The Texas- and Italy-based researchers utilized PubMed, Central and other databases to find studies that examined gender differences in the specified endpoints, provided the HR obtained in multiple Cox regression analyses and adjusted for all confounding variables.
They found five studies that enrolled patients (n=7,229, 22% women) with dilated cardiomyopathy. Women had no significant difference in overall mortality (HR=0.96; 95% CI, 0.67–1.39) vs. men, but had less appropriate ICD interventions (HR=0.63; 95% CI, 0.49–0.82). The ICD benefit on mortality was greater in men (HR=0.67; 95% CI, 0.58–0.78), whereas it did not attain statistical significance in women (HR=0.78; 95% CI, 0.57–1.05). Women tended to have more advanced disease than men, including a higher percentage of NYHA functional class >II (mean difference, 6.3%) and left bundle-branch block (mean difference, 7%), and more use of diuretics (mean difference, 8.7%).
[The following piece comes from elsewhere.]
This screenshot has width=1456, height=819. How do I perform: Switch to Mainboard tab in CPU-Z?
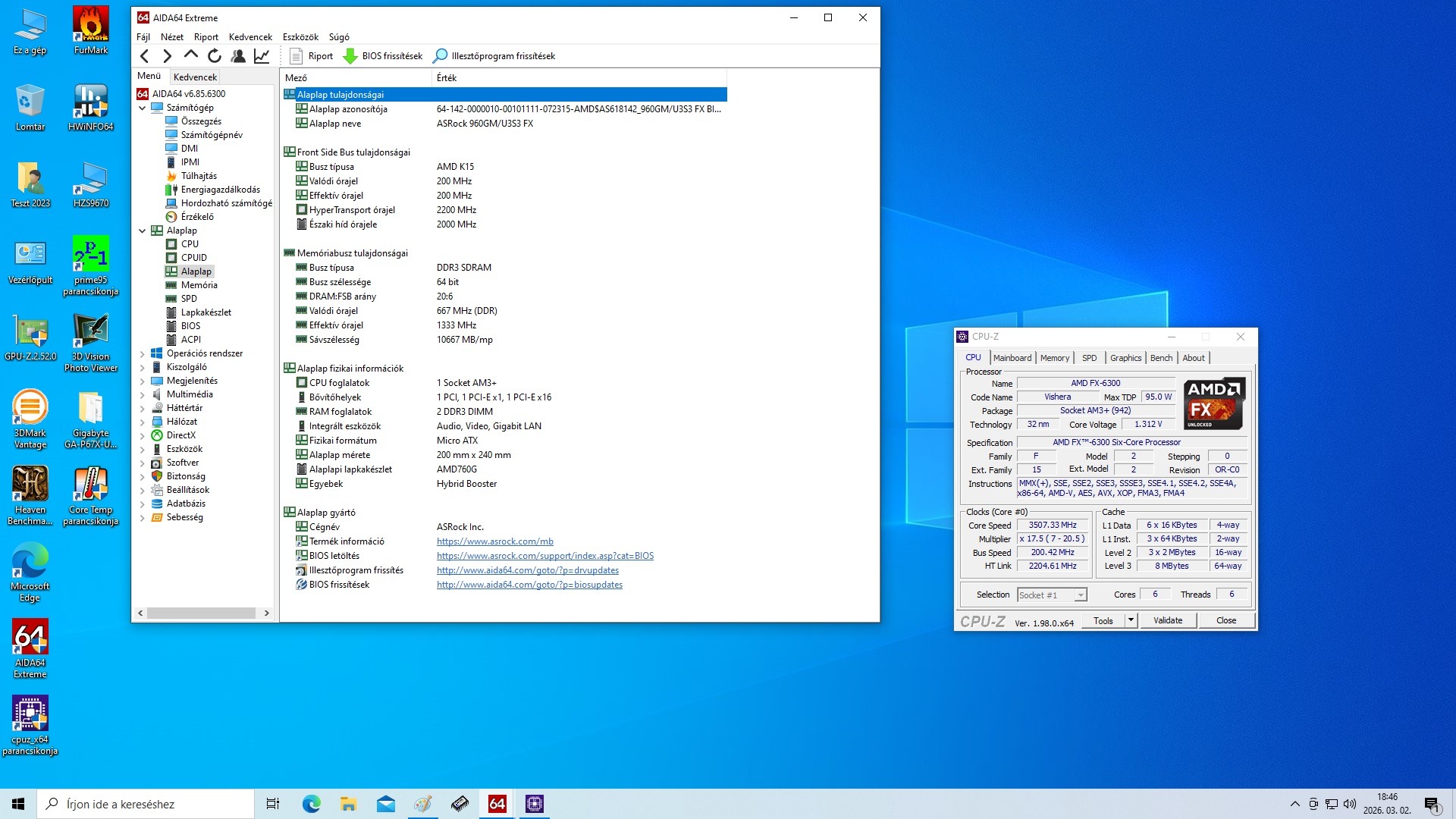1012,358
This study’s findings, the researchers wrote, challenge current left ventricular ejection fraction-based prophylactic ICD recommendations and raise concerns about generalizing such recommendations to underrepresented patients in primary prevention ICD trials. These findings, they added, “call for further research with appropriate economic and social analyses to determine the cost-effectiveness of this therapy in women.”
Santangeli P. Heart Rhythm. 2010;7:876–882.